## Text block
[Start of Attachment]

AI, machine learning can drive better hospice utilization


David Klebonis, chief operating officer of Palm Beach Accountable Care Organization, speaks at the HIMSS22 conference in Orlando.

Photo: Jeff Lagasse/Healthcare Finance News

ORLANDO – More than 1.5 million Medicare beneficiaries were enrolled in hospice care for at least one day during 2018, a 17% jump in about four years. While hospice care is useful and compassionate, especially when focusing on quality of life for terminally ill patients, there’s a problem that looms: At least 14% of Medicare recipients enrolled in hospice stayed there for more than 180 days.

Hospice stays beyond six months can result in substantial excess costs to healthcare organizations under value-based care arrangements. Clearly, something needs to change.

That was the message delivered by David Klebonis, chief operating officer of Palm Beach Accountable Care Organization, during his session, “Driving Appropriate Hospice Utilization With Explainable AI,” at the HIMSS22 conference in Orlando.

“Humans are just really bad at determining when other human beings are going to die,” he said. “This includes the most trained physician experts.”

[End of Attachment]

## Required action
Pick up the article on AI and hospice utilization after its final line, "This includes the most trained physician experts," and continue it.

## Recorded information
[Start of Attachment]

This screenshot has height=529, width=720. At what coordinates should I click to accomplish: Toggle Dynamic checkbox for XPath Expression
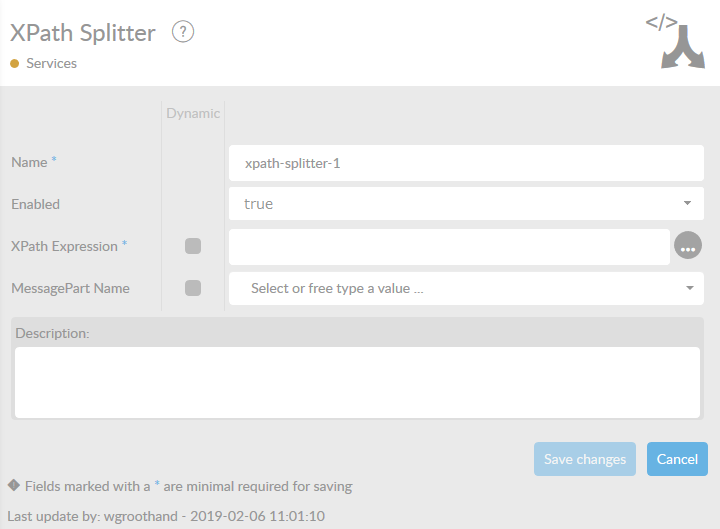coord(193,246)
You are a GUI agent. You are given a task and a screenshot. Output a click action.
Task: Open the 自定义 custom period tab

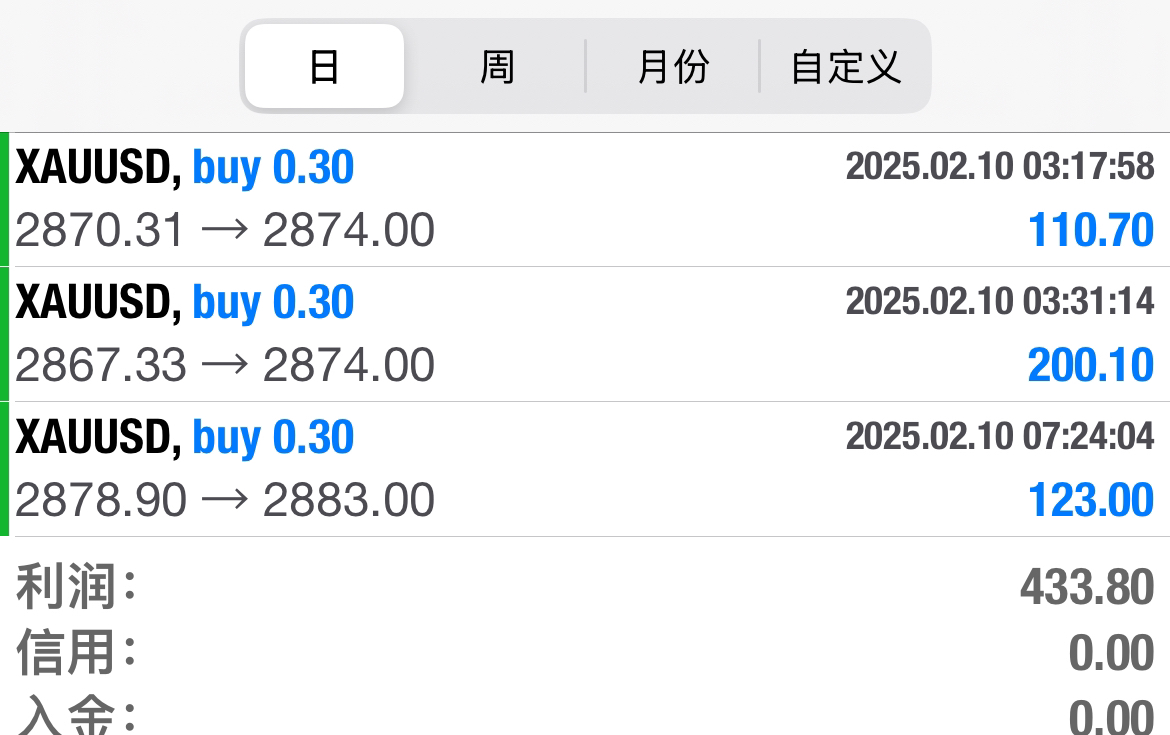(x=845, y=66)
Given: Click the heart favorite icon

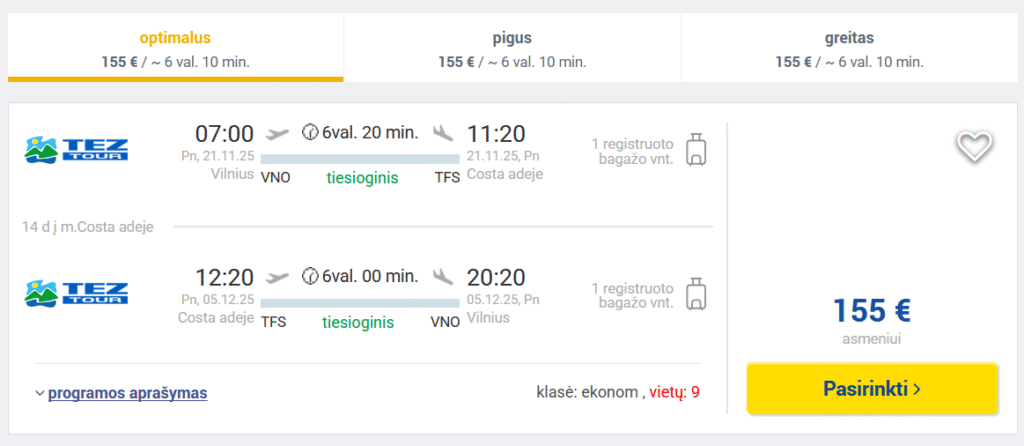Looking at the screenshot, I should point(973,148).
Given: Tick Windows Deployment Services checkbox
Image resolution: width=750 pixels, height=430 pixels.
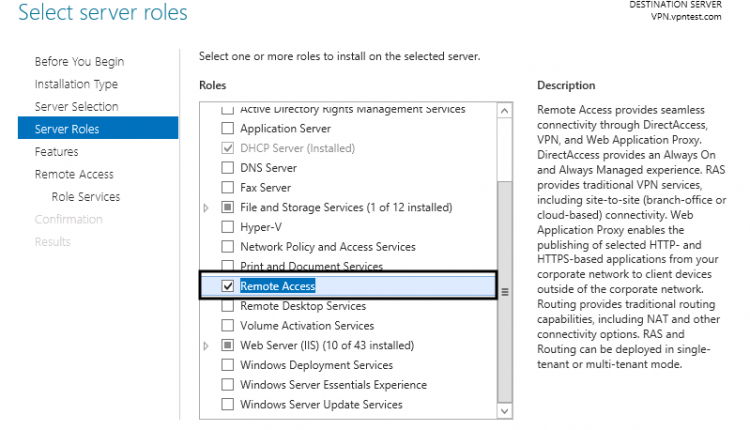Looking at the screenshot, I should [x=227, y=365].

[End of Attachment]

## Exercise result
On the flip side, 21.9% of hospice episodes last between one and seven days. That’s a problem as well: The industry considers both long and short stays as failed prognoses. … Right off the bat, evidence shows we fail this process 42% of the time. That’s what gravitated us toward this program. It’s a problem a lot of people seem to be having difficulty with.”

The program Klebonis is referring to is his team’s efforts to develop interpretable machine learning models that can predict hospital overstays to drive appropriate hospice referrals. It’s a timely initiative given the fact that hospice use continues to grow.

“About 1.5 million Medicare beneficiaries enroll in hospice every year,” he said. “Of the Medicare patients that die, only 50% are on hospice. We have this great service, we know outcomes are better on it, yet 49% slip through the cracks and they don’t get a hospice referral before death.

“Every time we fail on determining a prognosis on the back end, the patient is seven times more expensive than the patient you made the right decision on,” said Klebonis. “Seventy-two percent of all hospice costs come from patients with greater than 180 days length of stay.”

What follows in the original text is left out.